« L’infodémiologie », comme l’a nommée l’Organisation mondiale de la santé, est l’un de ces néologismes apparus avec la pandémie. Ce mot illustre la surabondance d’informations, fiables ou non, observées au cours d’une épidémie. Celles qui sont fausses sont comme des agents pathogènes ; elles se propagent plus rapidement et à grande échelle, complexifiant ainsi la transmission des faits au grand public, et donc la compréhension et l’adhésion aux mesures sanitaires. D’où le besoin d’aplatir la courbe en vulgarisant les connaissances scientifiques.

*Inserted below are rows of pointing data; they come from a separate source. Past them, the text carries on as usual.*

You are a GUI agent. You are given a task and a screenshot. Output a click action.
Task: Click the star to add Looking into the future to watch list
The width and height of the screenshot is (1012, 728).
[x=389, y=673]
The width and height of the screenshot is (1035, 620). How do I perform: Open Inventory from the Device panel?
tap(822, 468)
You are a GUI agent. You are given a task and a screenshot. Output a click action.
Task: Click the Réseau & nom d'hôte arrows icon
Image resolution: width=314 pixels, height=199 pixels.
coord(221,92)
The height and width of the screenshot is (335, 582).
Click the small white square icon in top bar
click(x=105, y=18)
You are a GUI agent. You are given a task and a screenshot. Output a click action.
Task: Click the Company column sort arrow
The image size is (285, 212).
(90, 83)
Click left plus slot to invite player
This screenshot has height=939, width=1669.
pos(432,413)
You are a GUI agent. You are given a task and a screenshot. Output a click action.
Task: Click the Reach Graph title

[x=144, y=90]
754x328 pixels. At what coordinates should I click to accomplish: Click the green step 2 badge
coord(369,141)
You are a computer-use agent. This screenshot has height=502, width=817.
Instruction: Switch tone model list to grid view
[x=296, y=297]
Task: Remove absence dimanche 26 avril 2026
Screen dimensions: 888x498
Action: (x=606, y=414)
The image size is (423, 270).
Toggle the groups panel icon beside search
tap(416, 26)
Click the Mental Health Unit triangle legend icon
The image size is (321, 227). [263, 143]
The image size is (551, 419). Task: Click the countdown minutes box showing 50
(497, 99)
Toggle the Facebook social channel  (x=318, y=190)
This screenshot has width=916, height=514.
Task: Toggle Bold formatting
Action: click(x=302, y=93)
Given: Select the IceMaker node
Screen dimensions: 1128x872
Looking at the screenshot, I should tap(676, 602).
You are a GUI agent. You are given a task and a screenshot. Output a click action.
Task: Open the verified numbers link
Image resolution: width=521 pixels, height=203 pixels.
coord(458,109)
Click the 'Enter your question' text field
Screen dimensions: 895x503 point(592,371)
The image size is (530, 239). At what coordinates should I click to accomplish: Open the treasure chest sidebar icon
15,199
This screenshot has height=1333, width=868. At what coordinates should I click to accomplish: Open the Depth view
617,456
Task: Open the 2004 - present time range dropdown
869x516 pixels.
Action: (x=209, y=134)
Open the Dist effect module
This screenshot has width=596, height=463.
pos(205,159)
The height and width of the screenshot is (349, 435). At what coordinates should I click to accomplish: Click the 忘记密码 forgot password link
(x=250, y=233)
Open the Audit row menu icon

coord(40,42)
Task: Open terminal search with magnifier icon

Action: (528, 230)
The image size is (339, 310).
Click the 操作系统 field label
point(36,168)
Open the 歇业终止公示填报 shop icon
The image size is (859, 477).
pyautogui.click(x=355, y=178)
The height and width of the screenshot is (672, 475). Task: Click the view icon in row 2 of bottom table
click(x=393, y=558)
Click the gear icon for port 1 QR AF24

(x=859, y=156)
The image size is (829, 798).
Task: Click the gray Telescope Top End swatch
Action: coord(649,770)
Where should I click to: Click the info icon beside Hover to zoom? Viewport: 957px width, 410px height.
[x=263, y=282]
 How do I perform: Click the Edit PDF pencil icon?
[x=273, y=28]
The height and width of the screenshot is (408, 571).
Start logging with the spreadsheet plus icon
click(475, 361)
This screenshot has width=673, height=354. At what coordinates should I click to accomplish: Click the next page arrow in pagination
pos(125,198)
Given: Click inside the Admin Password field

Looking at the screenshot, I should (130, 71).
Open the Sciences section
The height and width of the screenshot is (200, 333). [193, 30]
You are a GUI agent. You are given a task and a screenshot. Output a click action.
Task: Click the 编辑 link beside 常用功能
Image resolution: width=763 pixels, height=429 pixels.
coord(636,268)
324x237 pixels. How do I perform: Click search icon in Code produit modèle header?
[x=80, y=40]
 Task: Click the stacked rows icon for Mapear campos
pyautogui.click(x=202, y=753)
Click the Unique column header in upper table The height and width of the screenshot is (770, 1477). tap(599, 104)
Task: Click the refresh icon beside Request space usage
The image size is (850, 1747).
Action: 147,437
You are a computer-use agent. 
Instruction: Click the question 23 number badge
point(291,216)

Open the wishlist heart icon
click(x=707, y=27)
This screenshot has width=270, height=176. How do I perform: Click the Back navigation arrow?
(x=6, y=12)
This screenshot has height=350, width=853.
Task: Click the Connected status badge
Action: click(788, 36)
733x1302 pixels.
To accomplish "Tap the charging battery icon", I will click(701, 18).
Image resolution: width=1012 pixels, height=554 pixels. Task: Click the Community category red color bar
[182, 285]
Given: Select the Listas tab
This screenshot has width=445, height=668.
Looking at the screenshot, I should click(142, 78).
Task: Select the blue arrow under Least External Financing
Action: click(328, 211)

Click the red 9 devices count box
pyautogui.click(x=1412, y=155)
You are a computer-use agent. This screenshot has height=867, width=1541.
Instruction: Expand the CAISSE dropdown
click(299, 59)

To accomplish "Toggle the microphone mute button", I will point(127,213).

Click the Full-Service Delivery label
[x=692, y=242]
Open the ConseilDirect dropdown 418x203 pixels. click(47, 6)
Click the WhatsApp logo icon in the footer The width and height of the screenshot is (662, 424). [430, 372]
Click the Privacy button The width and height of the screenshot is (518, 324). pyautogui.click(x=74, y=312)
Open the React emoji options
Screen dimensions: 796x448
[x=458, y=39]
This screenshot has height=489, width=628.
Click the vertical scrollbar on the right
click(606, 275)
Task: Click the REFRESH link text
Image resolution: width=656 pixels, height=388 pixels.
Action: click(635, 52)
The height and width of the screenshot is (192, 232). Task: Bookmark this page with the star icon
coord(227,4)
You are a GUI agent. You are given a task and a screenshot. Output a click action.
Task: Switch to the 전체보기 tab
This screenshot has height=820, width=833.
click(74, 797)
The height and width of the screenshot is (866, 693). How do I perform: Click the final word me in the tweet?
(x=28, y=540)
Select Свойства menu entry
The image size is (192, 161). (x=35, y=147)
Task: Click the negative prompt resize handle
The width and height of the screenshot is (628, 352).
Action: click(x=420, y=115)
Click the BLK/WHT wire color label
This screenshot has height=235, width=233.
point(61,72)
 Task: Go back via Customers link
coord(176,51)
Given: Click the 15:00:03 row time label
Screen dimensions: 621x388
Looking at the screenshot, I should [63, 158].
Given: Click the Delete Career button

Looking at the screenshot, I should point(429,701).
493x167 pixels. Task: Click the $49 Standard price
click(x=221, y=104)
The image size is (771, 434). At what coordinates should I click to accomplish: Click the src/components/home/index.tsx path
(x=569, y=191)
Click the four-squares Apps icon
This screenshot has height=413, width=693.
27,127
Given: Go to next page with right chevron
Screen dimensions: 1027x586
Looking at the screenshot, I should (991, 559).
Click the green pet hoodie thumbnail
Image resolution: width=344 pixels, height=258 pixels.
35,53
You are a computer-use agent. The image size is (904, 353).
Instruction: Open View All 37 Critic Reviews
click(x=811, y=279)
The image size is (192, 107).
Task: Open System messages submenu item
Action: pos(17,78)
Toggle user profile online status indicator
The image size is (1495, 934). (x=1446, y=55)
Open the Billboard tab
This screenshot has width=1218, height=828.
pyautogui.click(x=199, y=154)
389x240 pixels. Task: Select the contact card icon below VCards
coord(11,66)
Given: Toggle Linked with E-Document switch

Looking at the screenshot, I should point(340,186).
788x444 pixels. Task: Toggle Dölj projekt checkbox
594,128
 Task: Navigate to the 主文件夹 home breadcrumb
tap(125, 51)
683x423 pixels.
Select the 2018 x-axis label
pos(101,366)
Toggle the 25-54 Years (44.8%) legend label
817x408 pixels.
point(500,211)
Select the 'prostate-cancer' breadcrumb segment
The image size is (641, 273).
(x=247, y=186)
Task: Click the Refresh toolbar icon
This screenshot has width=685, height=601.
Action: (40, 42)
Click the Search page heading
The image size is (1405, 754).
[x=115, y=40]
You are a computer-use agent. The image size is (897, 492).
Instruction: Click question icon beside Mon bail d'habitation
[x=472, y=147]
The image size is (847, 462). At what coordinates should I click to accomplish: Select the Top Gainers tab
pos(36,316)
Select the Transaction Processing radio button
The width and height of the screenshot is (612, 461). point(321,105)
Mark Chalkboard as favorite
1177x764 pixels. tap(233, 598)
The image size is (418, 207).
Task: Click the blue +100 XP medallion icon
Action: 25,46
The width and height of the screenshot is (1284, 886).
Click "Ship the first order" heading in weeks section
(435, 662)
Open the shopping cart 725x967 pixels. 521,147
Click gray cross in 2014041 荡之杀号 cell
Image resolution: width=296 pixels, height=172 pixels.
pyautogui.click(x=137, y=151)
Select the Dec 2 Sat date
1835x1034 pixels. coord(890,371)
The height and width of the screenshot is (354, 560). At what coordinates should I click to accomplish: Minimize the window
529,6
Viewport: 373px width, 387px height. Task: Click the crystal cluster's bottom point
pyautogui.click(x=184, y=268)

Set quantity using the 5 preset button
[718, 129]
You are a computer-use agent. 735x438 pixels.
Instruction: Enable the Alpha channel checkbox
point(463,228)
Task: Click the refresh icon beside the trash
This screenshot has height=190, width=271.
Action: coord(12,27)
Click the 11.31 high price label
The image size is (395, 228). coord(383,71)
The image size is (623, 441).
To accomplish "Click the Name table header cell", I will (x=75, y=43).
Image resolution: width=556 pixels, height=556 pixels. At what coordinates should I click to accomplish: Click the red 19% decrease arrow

Mais, ce n’est pas si simple de se retrouver dans tout ce brouhaha. Qui écouter et à qui accorder de la crédibilité ? Comment s’assurer que ce qu’on lit est avéré ? Chaque prise de parole publique, pour peu qu’elle soit faite par un journaliste scientifique ou un scientifique, est mise au banc d’essais, questionnée, voire discréditée. L’accusation de proximité avec la politique est celle qui revient le plus souvent. Face à l’organisation et la planification dont font preuve certains groupuscules spécialisés en désinformation, mieux comprendre la science n’a jamais été aussi essentiel qu’aujourd’hui.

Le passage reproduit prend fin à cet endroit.